I know of a website that had some downtime because it was on an IP which was the target of an extremely large distributed denial of service attack (5gbit+). How can website owners defend themselves against DDOS attacks?
There's many services. One that may work for smaller attacks is [CloudFlare, for bigger attacks, provides such as [url=http://www.blacklotus.net]Blacklotus](http://www.cloudflare.com) specialize in DDoS filtering.
Thanks for those links snickn, will have a good look at CloudFlare. BlackLotus looks great, but as you say it is probably for much larger attacks on higher profile sites.
Update - I've signed up to CloudFlare, using their free service to start with. Hopefully this will help. Thanks again snickn.
Try turning on I'm Under Attack if you're having an attack using CloudFlare.
The best solution for distributed attacks is a hardware firewall, but that requires extra equipment and it can be expensive.

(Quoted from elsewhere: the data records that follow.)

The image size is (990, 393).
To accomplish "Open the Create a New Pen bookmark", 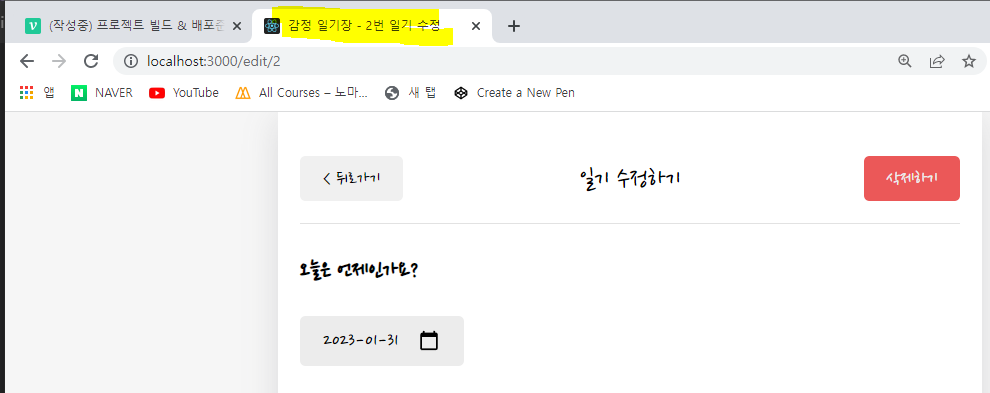I will click(514, 93).
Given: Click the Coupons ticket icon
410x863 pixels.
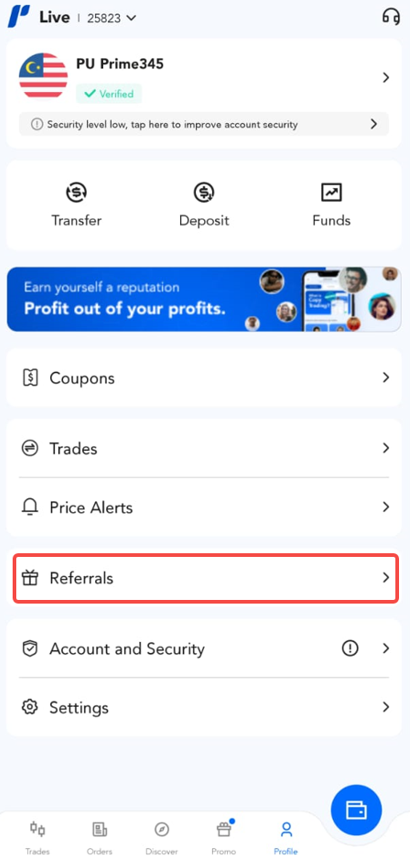Looking at the screenshot, I should pos(30,378).
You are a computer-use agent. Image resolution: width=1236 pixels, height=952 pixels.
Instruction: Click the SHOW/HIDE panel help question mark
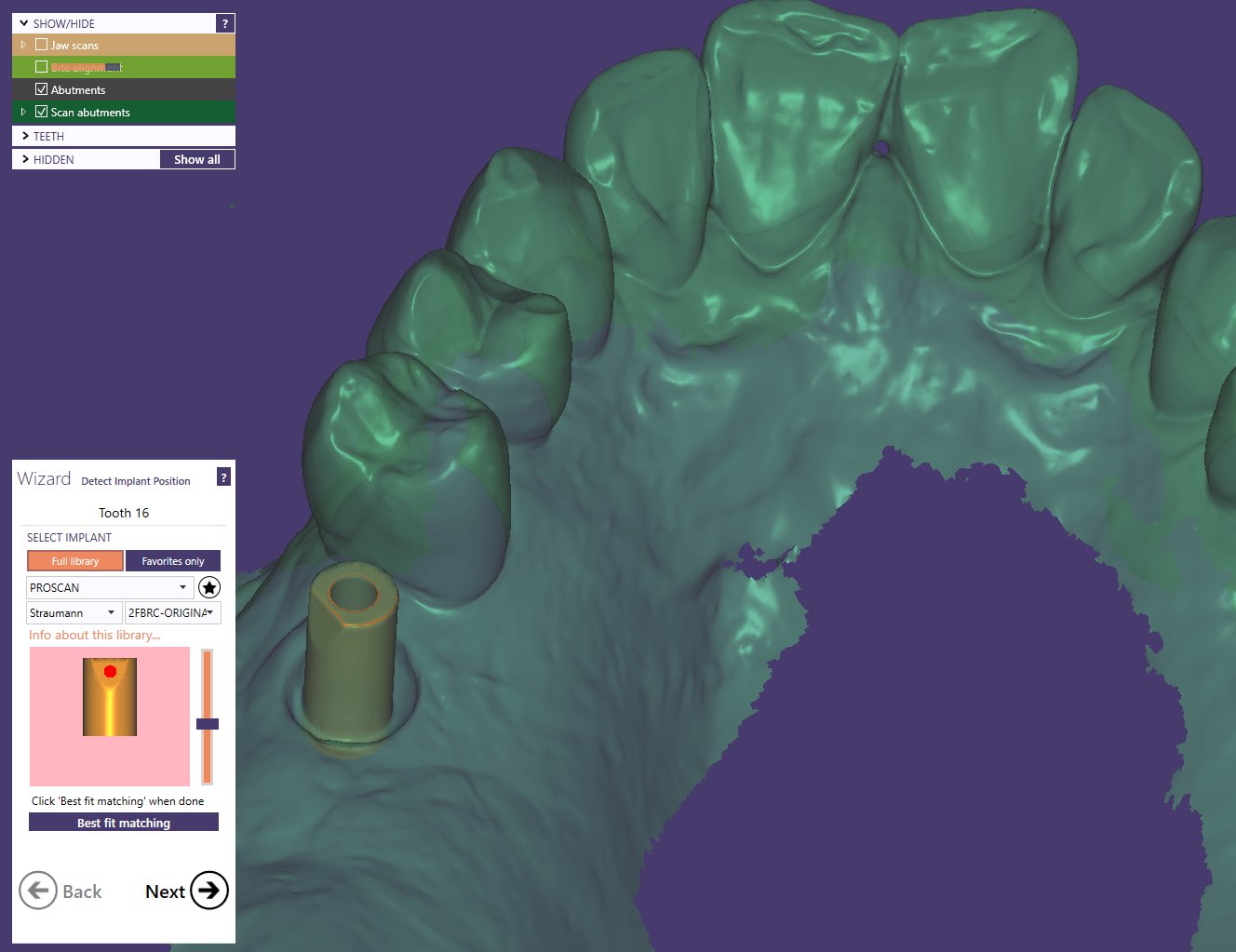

Thanks Damon, good to meet you here on SP.
Thanks for the suggestion kduv, that's not an option for the moment, but something to consider as the sites grow.
A hardware firewall is not expensive, take any old computer doesn't need to be super powerful, a netbook type of computer would be enough, it only needs two ethernet ports. Install one of the many free firewall solutions, SmoothWall for example.
But if your server is hosted in a datacenter, then at the very least you'll have to pay co-location fees, then you'll want to have spare parts on hand in case of any hardware failure, etc. If you're hosting your own server out of your garage or something, sure that can be a quick and effective way to implement one.
Fair point. Then again, the old m0n0wall sitting next to me is running on a 15 year old desktop. Actually more efficent -- slower old stuff runs cooler, no need for active cooling and a ~140 watt power supply. Waiting on the power supply to die in a blaze of glory, but you can run most of those firewall distros off a floppy/cd or usb storage so you don't need to keep a hard drive spinning.
Consult with your hosting provider (if your site is hosted with some company) they must have industry standard protection available.